→ **PROBLEM DESCRIPTION**
The records that follow must be transcribed in full, without any change.

Stored data entries:

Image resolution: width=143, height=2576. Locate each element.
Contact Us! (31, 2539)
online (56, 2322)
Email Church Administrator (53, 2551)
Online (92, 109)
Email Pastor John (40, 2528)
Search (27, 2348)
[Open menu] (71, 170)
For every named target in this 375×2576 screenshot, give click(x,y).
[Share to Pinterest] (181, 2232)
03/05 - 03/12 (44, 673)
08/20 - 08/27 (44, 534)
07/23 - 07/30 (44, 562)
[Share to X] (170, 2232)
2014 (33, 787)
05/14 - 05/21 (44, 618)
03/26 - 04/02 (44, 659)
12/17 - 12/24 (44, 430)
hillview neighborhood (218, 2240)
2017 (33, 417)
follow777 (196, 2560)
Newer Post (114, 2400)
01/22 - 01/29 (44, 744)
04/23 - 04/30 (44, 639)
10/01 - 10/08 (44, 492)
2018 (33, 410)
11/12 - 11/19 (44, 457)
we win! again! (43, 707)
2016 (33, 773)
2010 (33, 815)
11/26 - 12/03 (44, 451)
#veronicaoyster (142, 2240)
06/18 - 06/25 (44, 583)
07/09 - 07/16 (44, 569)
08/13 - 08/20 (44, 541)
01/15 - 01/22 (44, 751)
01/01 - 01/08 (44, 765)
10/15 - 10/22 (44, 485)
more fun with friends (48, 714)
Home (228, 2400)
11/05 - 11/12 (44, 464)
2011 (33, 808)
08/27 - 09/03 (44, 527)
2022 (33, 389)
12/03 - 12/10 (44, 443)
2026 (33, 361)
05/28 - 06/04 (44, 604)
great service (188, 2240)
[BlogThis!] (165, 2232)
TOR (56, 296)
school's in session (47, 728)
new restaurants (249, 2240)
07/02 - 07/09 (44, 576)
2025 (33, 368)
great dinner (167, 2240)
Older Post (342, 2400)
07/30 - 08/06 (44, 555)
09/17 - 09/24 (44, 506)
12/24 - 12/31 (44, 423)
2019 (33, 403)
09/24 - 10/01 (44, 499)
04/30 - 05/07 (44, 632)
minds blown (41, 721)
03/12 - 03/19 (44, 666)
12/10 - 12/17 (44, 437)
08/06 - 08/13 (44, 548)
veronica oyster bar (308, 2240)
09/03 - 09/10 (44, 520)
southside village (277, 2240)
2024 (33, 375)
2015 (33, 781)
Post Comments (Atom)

→ **SOLUTION BELOW**
Image resolution: width=143, height=2576. Locate each element.
Contact Us! (31, 2539)
online (56, 2322)
Email Church Administrator (53, 2551)
Online (92, 109)
Email Pastor John (40, 2528)
Search (27, 2348)
[Open menu] (71, 170)
For every named target in this 375×2576 screenshot, give click(x,y).
[Share to Pinterest] (181, 2232)
03/05 - 03/12 (44, 673)
08/20 - 08/27 (44, 534)
07/23 - 07/30 (44, 562)
[Share to X] (170, 2232)
2014 (33, 787)
05/14 - 05/21 (44, 618)
03/26 - 04/02 (44, 659)
12/17 - 12/24 (44, 430)
hillview neighborhood (218, 2240)
2017 (33, 417)
follow777 (196, 2560)
Newer Post (114, 2400)
01/22 - 01/29 (44, 744)
04/23 - 04/30 (44, 639)
10/01 - 10/08 (44, 492)
2018 (33, 410)
11/12 - 11/19 (44, 457)
we win! again! (43, 707)
2016 (33, 773)
2010 (33, 815)
11/26 - 12/03 (44, 451)
#veronicaoyster (142, 2240)
06/18 - 06/25 (44, 583)
07/09 - 07/16 (44, 569)
08/13 - 08/20 (44, 541)
01/15 - 01/22 (44, 751)
01/01 - 01/08 (44, 765)
10/15 - 10/22 (44, 485)
more fun with friends (48, 714)
Home (228, 2400)
11/05 - 11/12 (44, 464)
2011 (33, 808)
08/27 - 09/03 (44, 527)
2022 (33, 389)
12/03 - 12/10 (44, 443)
2026 (33, 361)
05/28 - 06/04 (44, 604)
great service (188, 2240)
[BlogThis!] (165, 2232)
TOR (56, 296)
school's in session (47, 728)
new restaurants (249, 2240)
07/02 - 07/09 (44, 576)
2025 (33, 368)
great dinner (167, 2240)
Older Post (342, 2400)
07/30 - 08/06 (44, 555)
09/17 - 09/24 (44, 506)
12/24 - 12/31 (44, 423)
2019 (33, 403)
09/24 - 10/01 (44, 499)
04/30 - 05/07 (44, 632)
minds blown (41, 721)
03/12 - 03/19 (44, 666)
12/10 - 12/17 (44, 437)
08/06 - 08/13 (44, 548)
veronica oyster bar (308, 2240)
09/03 - 09/10 (44, 520)
southside village (277, 2240)
2024 (33, 375)
2015 (33, 781)
Post Comments (Atom)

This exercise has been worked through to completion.